During ASCO (Free ASCO Whitepaper) 2024, results from an open-label, multicenter, Phase 2 study of RP2 alone or combined with nivolumab in a cohort of patients with uveal melanoma (n=17) were presented. RP2 administered as monotherapy or in combination with nivolumab demonstrated an overall response rate of 29.4%, with a disease control rate of 58.8%.

The RP2-202 trial (NCT06581406) is a randomized, phase 2/3 study that will enroll approximately 280 patients and evaluate RP2 in combination with nivolumab versus ipilimumab in combination with nivolumab in immune checkpoint inhibitor-naïve adult patients with metastatic uveal melanoma. The primary endpoints of the study are overall survival and progression free survival. Key secondary endpoints are overall response rate and disease control rate. For additional information about the RP2-202 clinical trial and to learn more about eligibility, please visit our clinical trials page here.

RP2-003 Clinical Trial in Hepatocellular Carcinoma
HCC is the third leading cause of cancer-related deaths in the world. Prognosis is generally poor with the majority of HCC cases diagnosed in the advanced stage. HCC comprises approximately 75 to 85 percent of primary liver cancer cases.

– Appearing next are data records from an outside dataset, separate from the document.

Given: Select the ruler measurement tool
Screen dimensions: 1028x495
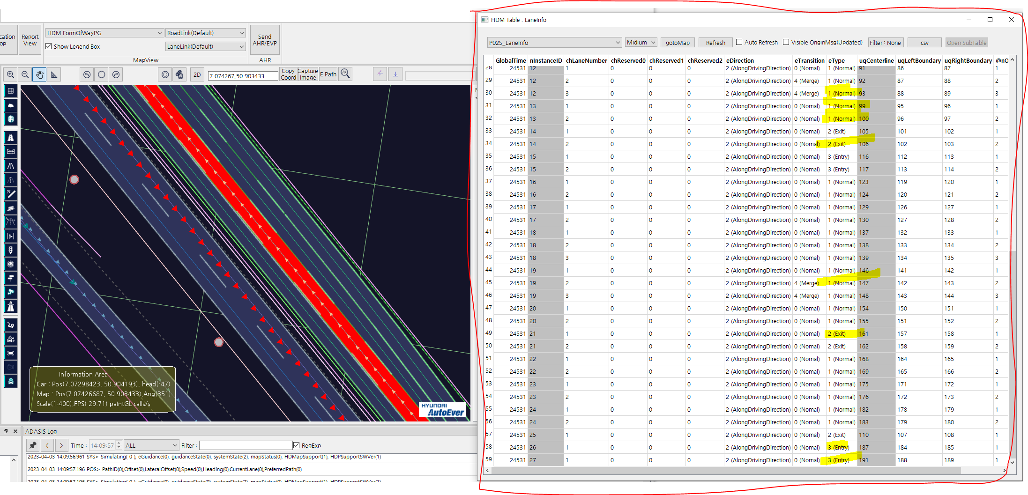Looking at the screenshot, I should (x=53, y=74).
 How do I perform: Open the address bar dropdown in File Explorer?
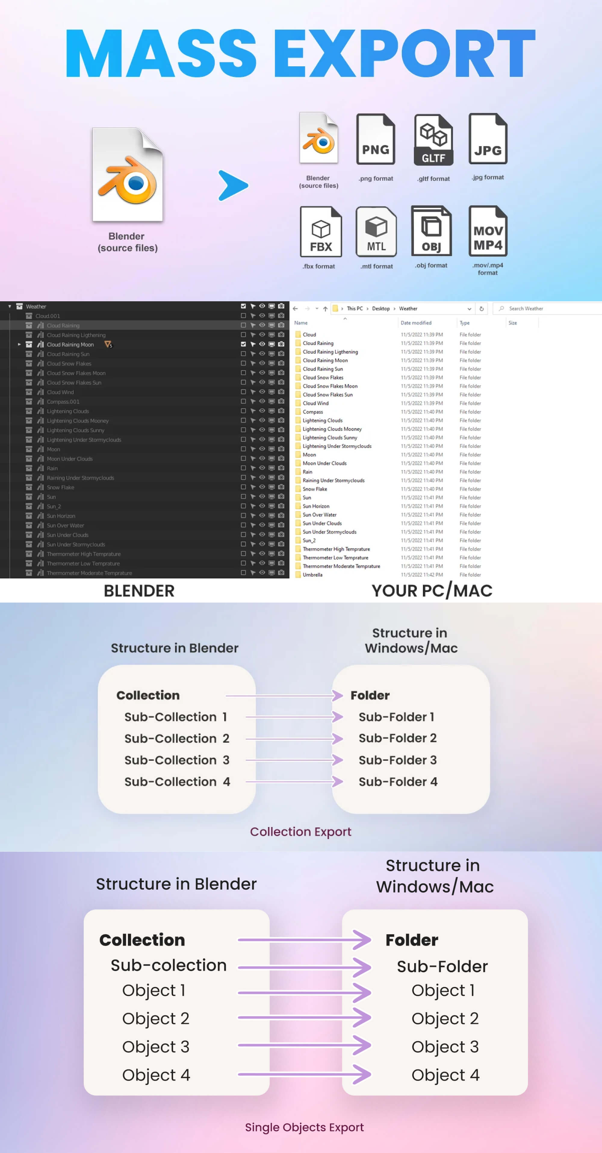tap(470, 308)
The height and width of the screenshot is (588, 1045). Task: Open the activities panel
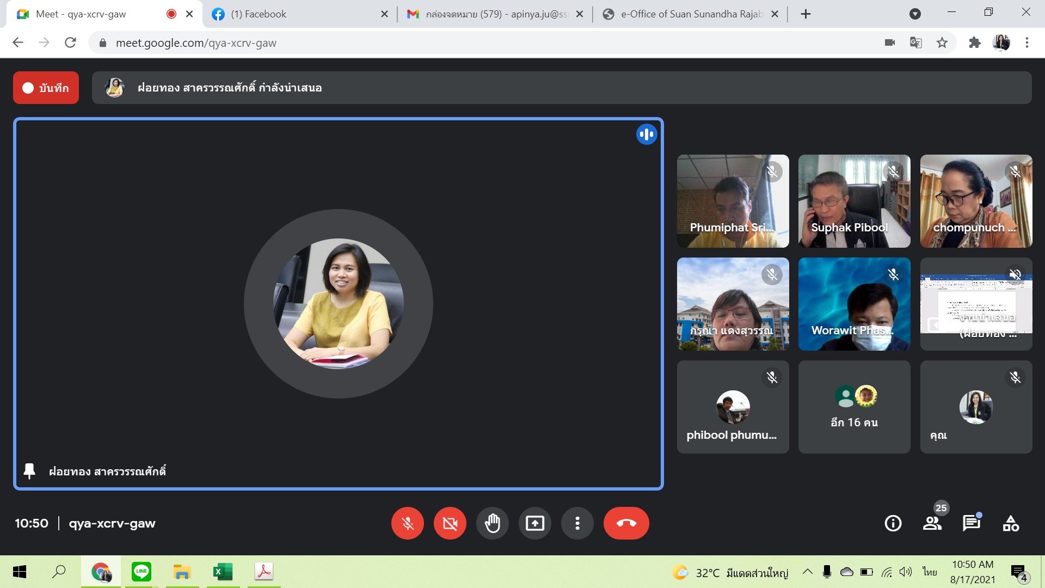(x=1010, y=523)
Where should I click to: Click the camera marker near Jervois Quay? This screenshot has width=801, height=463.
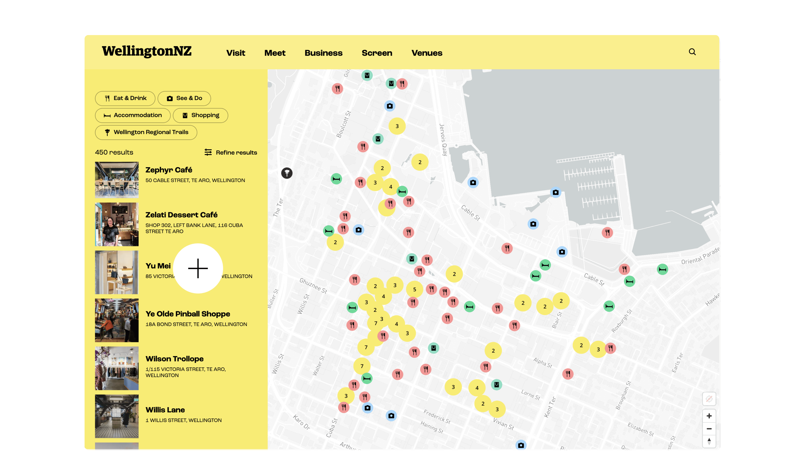point(473,183)
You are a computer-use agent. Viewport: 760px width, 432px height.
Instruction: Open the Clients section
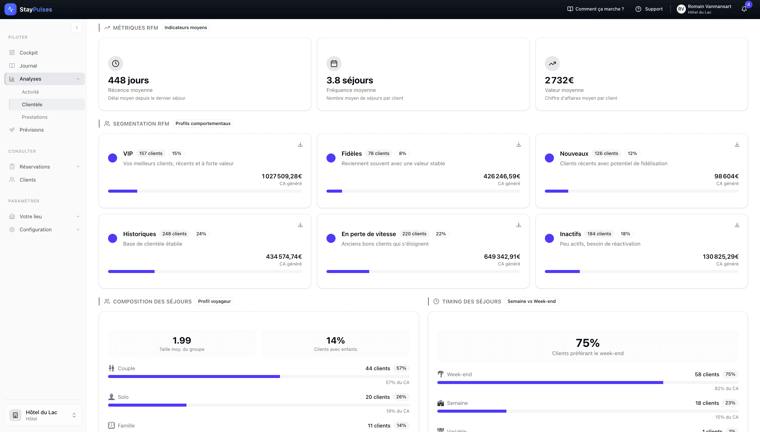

The RP2-003 trial (NCT05733598) is an open label trial that will enroll 30 patients and evaluate RP2 combined with the second-line therapy of atezolizumab and bevacizumab in patients with locally advanced unresectable, recurrent and/or metastatic HCC. The primary endpoint of the study is overall response rate (ORR) per modified RECIST 1.1 criteria. Key secondary endpoints are ORR per RECIST modified for HCC and duration of response. The study is being conducted under a collaboration and supply agreement with Roche. For additional information about the RP2-003 trial and to learn more about eligibility, please visit our clinical trials page here.

About RP2
RP2 is a derivative of RP1, Replimune’s lead product candidate that is based on a proprietary new strain of herpes simplex virus engineered and genetically armed with a fusogenic protein (GALV-GP R-) and GM-CSF to maximize tumor killing potency, the immunogenicity of tumor cell death and the activation of a systemic anti-tumor immune response. RP2 additionally expresses an anti-CTLA-4 antibody-like molecule, as well as GALV-GP-R- and GM-CSF. RP2 is intended to provide targeted and potent delivery of these proteins to the sites of immune response initiation in the tumor and draining lymph nodes, with the goal of focusing systemic-immune-based efficacy on tumors and limiting off-target toxicity.